### Action item
With the line containing "Task: Click the Label" as the starting point, output every line of the data below through its final line, character for character.

═══

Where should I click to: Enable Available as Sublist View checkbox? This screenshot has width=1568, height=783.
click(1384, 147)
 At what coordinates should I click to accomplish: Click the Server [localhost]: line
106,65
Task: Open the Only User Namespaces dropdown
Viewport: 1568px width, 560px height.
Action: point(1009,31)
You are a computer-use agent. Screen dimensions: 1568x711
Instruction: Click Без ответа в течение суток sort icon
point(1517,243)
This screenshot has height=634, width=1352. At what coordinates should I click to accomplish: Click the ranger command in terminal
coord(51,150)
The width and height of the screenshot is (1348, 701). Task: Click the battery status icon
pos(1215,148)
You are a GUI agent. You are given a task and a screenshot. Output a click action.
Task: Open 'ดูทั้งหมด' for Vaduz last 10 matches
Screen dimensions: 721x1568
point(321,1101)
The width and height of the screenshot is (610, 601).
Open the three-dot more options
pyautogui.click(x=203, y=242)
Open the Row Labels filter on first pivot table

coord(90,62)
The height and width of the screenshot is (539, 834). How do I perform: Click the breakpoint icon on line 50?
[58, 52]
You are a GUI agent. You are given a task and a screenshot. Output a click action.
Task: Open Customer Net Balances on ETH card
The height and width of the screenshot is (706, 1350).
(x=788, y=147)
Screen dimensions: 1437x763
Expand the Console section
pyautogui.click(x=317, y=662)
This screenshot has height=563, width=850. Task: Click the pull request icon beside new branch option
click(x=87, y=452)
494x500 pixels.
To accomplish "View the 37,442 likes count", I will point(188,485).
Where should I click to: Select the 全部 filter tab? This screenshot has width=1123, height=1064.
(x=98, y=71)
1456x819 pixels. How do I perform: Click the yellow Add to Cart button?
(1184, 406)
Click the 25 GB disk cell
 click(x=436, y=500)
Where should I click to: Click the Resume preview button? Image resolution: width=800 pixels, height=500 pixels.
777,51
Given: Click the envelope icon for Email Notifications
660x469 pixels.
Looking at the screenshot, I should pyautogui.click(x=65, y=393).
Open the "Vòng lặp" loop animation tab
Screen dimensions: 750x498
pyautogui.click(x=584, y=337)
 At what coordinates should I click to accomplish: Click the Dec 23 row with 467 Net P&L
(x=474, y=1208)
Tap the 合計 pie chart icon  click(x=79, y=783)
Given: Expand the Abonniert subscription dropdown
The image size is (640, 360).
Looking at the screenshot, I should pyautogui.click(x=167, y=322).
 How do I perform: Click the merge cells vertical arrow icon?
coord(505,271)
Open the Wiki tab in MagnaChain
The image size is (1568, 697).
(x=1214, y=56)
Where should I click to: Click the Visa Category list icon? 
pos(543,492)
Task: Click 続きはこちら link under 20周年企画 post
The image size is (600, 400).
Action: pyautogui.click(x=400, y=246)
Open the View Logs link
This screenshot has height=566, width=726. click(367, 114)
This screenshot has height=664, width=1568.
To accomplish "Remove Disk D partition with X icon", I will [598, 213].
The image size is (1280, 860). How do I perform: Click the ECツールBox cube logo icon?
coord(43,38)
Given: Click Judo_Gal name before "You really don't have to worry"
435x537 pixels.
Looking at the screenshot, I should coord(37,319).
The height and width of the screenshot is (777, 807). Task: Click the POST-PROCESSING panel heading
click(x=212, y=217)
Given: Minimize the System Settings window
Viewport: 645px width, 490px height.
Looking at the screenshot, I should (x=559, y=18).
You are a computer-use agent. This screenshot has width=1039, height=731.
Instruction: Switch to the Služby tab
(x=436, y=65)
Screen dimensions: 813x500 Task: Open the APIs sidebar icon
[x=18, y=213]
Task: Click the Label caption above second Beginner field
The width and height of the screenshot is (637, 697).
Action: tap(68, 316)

═══

### Answer box
Task: Click the Label caption above second Beginner field
The width and height of the screenshot is (637, 697).
Action: tap(68, 316)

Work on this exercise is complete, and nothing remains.